Show each line from the rows below that contains the word "This", reproducing every such line in full.

##### Data shown

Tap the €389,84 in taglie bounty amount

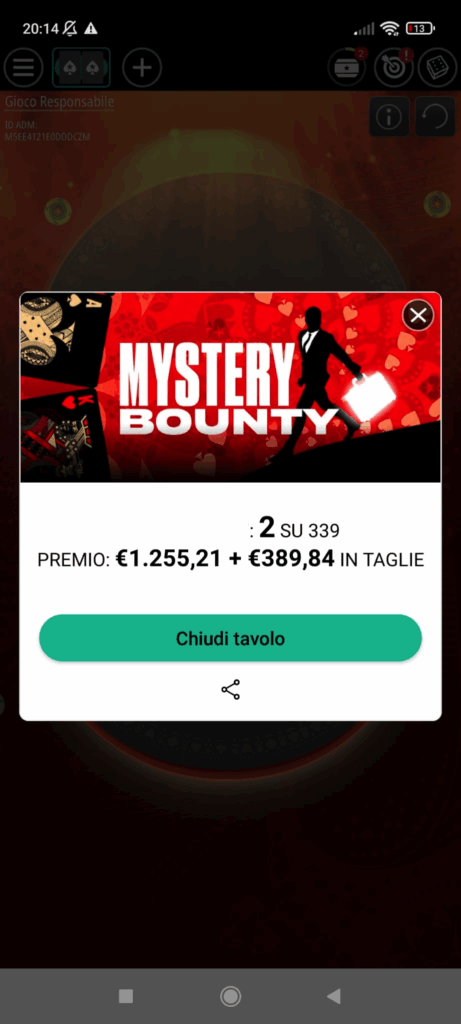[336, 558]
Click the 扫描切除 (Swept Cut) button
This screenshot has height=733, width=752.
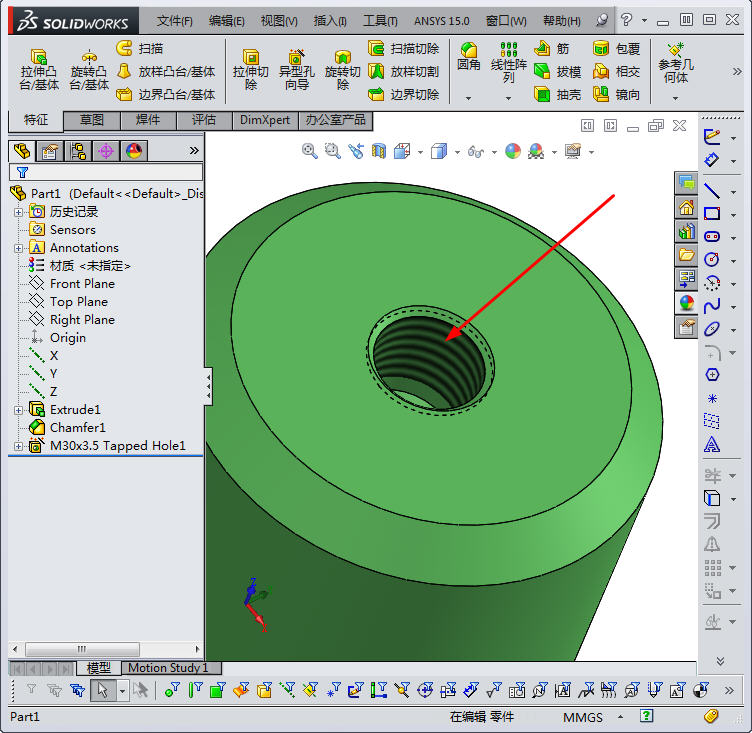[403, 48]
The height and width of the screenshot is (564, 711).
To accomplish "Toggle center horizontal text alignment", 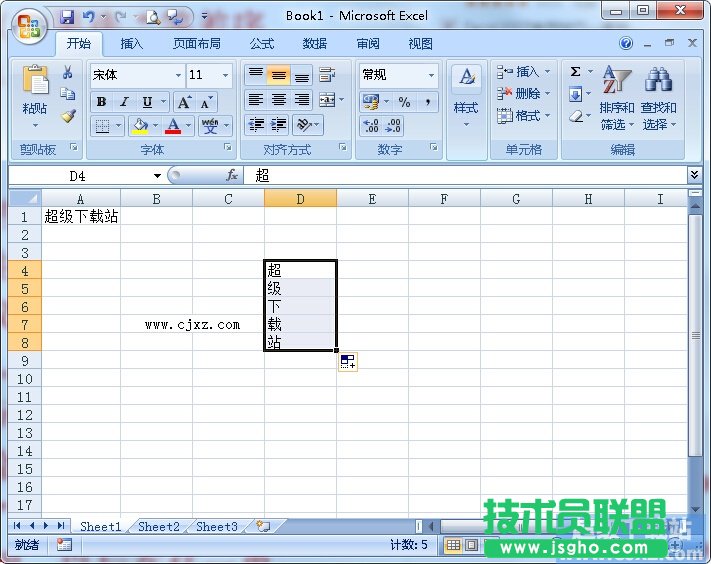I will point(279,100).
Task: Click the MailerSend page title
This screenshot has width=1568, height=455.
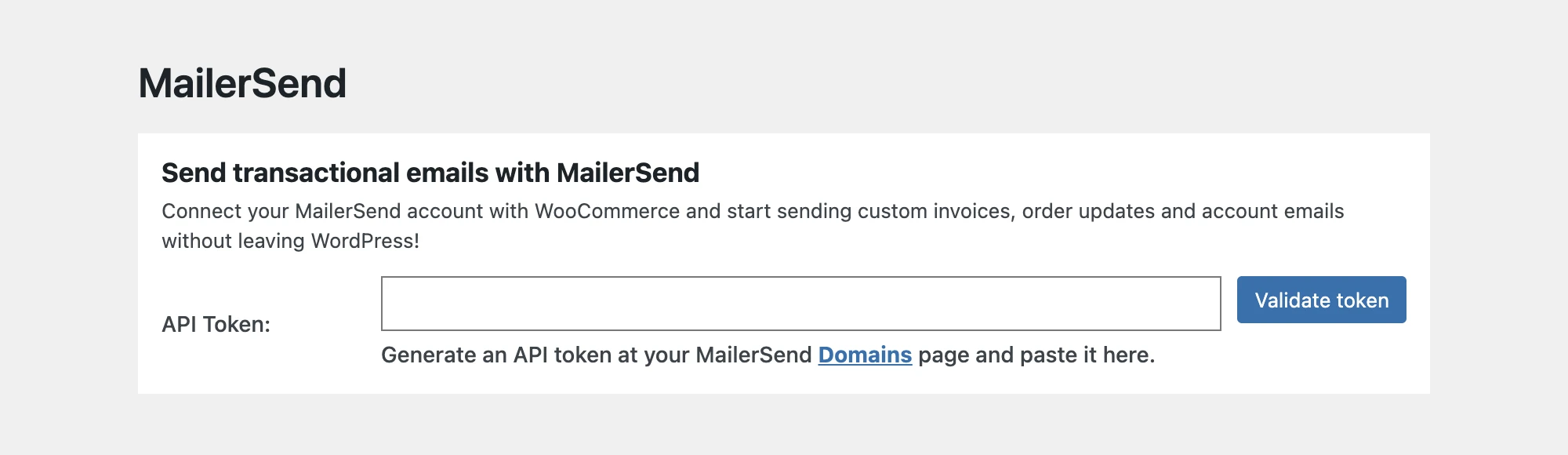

##########

● **Written solution**:
This screenshot has height=733, width=752.
This screenshot has width=1568, height=455.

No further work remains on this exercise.